1 jerry March 16, 2007 at 11:15 am

When I was a med student about 19 years ago at VA hospital a patient had normal vitals posted on the chart during the night 120/80 – 70 – 18. However when he was found dead the next morning on rounds interogation of his telemetry moniter showed flatline for over 8 hours.

2 shadowfax March 16, 2007 at 11:18 am

Oh, come on! That’s as stable as you cen get.

3 Gasman March 16, 2007 at 1:01 pm

Same rogue nurse at my VA in Columbia MO when I was a student. The patient was found dead on rounds with the surgical team. The death certificate was filled out and the morgue notified. The nurse only stopped charting vital signs when the chart was picked up by the pathologist 6 hours later.

For what should have been a career ending debacle anywhere else, there never was any apparent consequence for the nurse. Of course this was also the same VA hospital where at the same time a nurse was killing patients with succinylcholine (http://www.kaiserpapers.org/vanurse.html). He went on to a career killing nursing home patients after he left the VA.

4 Anonymous March 16, 2007 at 1:16 pm

yes. how about when they chart bp 60/40 and you have to READ it on the chart in the morning on rounds.. (IE they didnt CALL ME). that happened in my surgical internship.

5 Anonymous March 16, 2007 at 3:12 pm

I was always amazed how all four patients in a room at my training VA hospital always had the same vital signs as each other.
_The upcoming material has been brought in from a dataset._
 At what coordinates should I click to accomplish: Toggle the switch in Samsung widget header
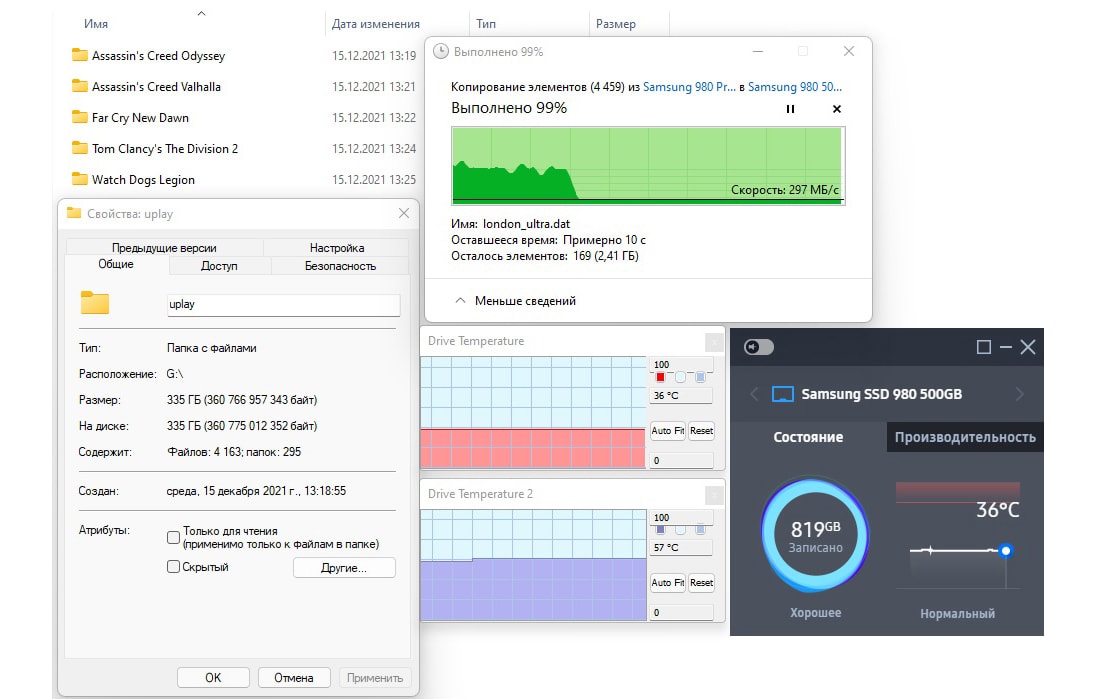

The place was famous for miracles.

6 Happyman March 16, 2007 at 5:41 pm

you mean “20″ isn’t a normal respiratory rate? i always thought i was just really calm, breathing at like 10-12.

7 Anonymous March 17, 2007 at 1:19 am

Ahh… ‘radar-vitals’ – my favorite.

As in every profession, there are some excellent nurses, lots of average nurses, and a few terrible, terrible nurses.
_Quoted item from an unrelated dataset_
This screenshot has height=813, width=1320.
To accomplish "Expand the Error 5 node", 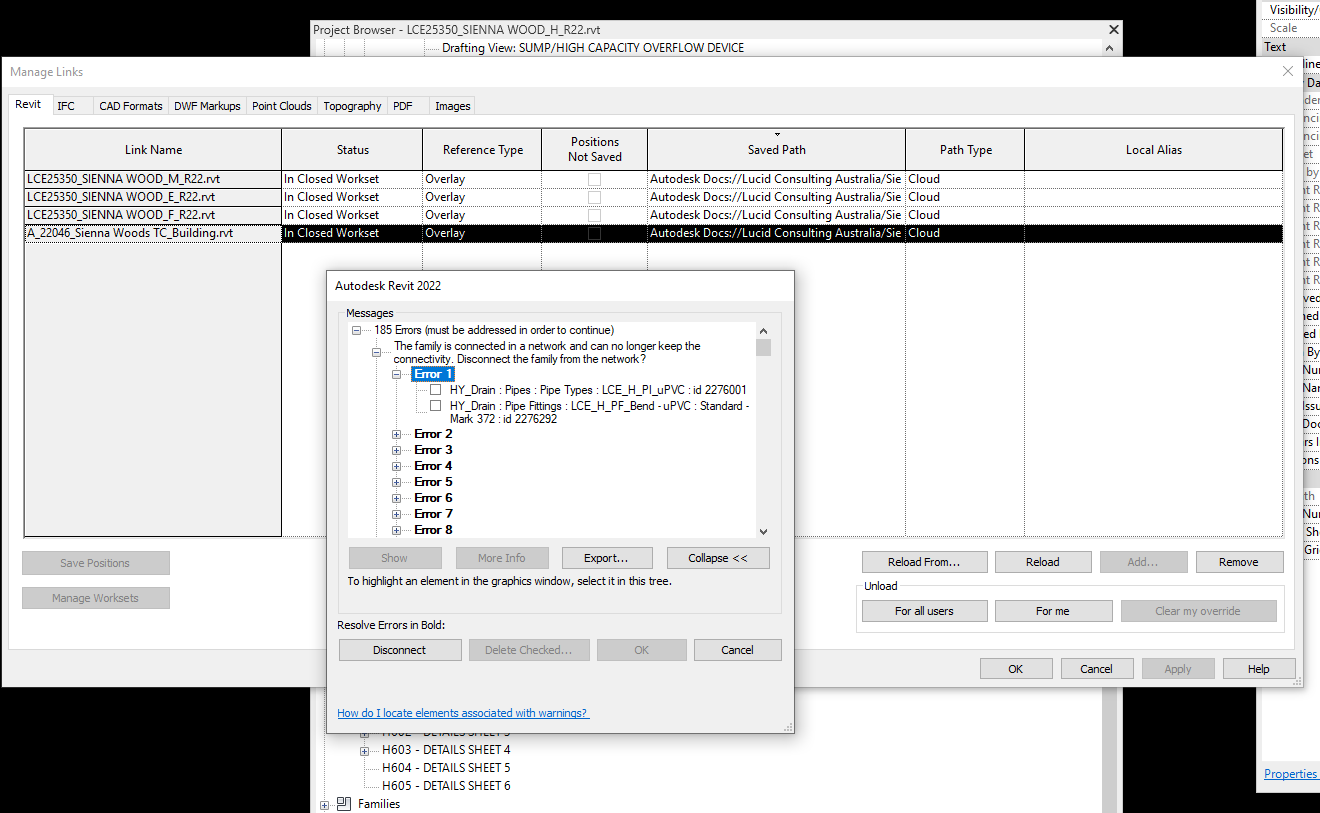I will 397,481.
8 The Medicine Man March 17, 2007 at 2:03 am

Strictly speaking, dead patients are in fact exceedingly “stable”.

John

9 Conciergedoc March 17, 2007 at 8:21 am

Com on docs, let’s not attack key members of our patient care team. They are just as overworked as well are.

10 Anonymous March 17, 2007 at 11:08 am

Come on Concierge the nurse was charting stable on a DEAD patient. If that isn’t professional malfeasence I don’t know what is. I really haven’t figured out what you have to do (or not do) in the VA system to actually get fired. What a sad way to treat our vets.
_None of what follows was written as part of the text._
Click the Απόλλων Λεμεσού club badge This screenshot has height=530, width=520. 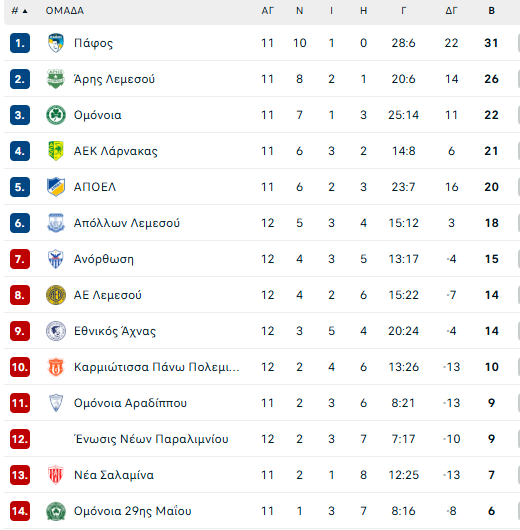(x=56, y=223)
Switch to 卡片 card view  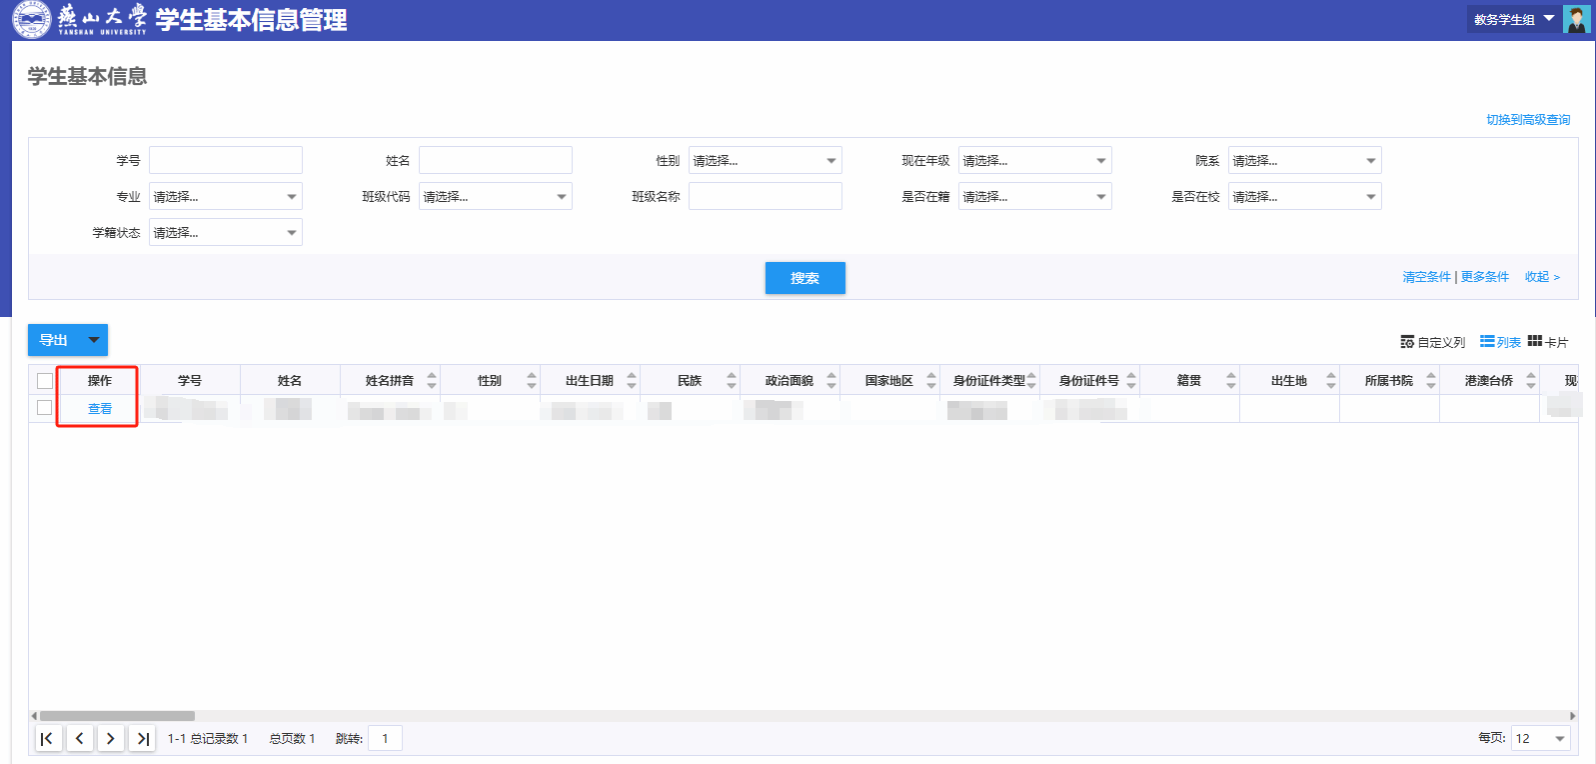click(1548, 342)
11 Anonymous March 18, 2007 at 7:16 am

The key members of our healthcare team are the nurses who actually take the vital signs, not the chart jockies.

What really tells the tale about what is wrong with our government is that these folks never get fired. All sorts of excuses are made such as citing what they contribute. But the fact is, if they can’t be trusted, you are better off with the task to not be done at all. I would rather see no vital signs be charted than to not be able to trust what is that–if I see a blank, I know that I need to take them myself if I want to know. The malfeasance is due to laziness. The failure to fire them is also due to laziness and cowardice.

It really tells the tale about our institutions and culture that people excuse lying on medical records.

12 Anonymous March 18, 2007 at 7:20 am

As a medical student in the VA I complained that the resident made us take everyone’s vitals ourselves every morning. One day we found one dead, cold, and starting to stiffen–the VA nurse had charted normal vital signs 20 minutes before.

I never complained about that again.

If you really want to know something and don’t have experience validating the integrity of the specific individual reporting, check yourself.

13 Anonymous March 18, 2007 at 11:57 pm

Actually, a dead patient is anything but stable – decomposition, after all, involves lots of biological activity.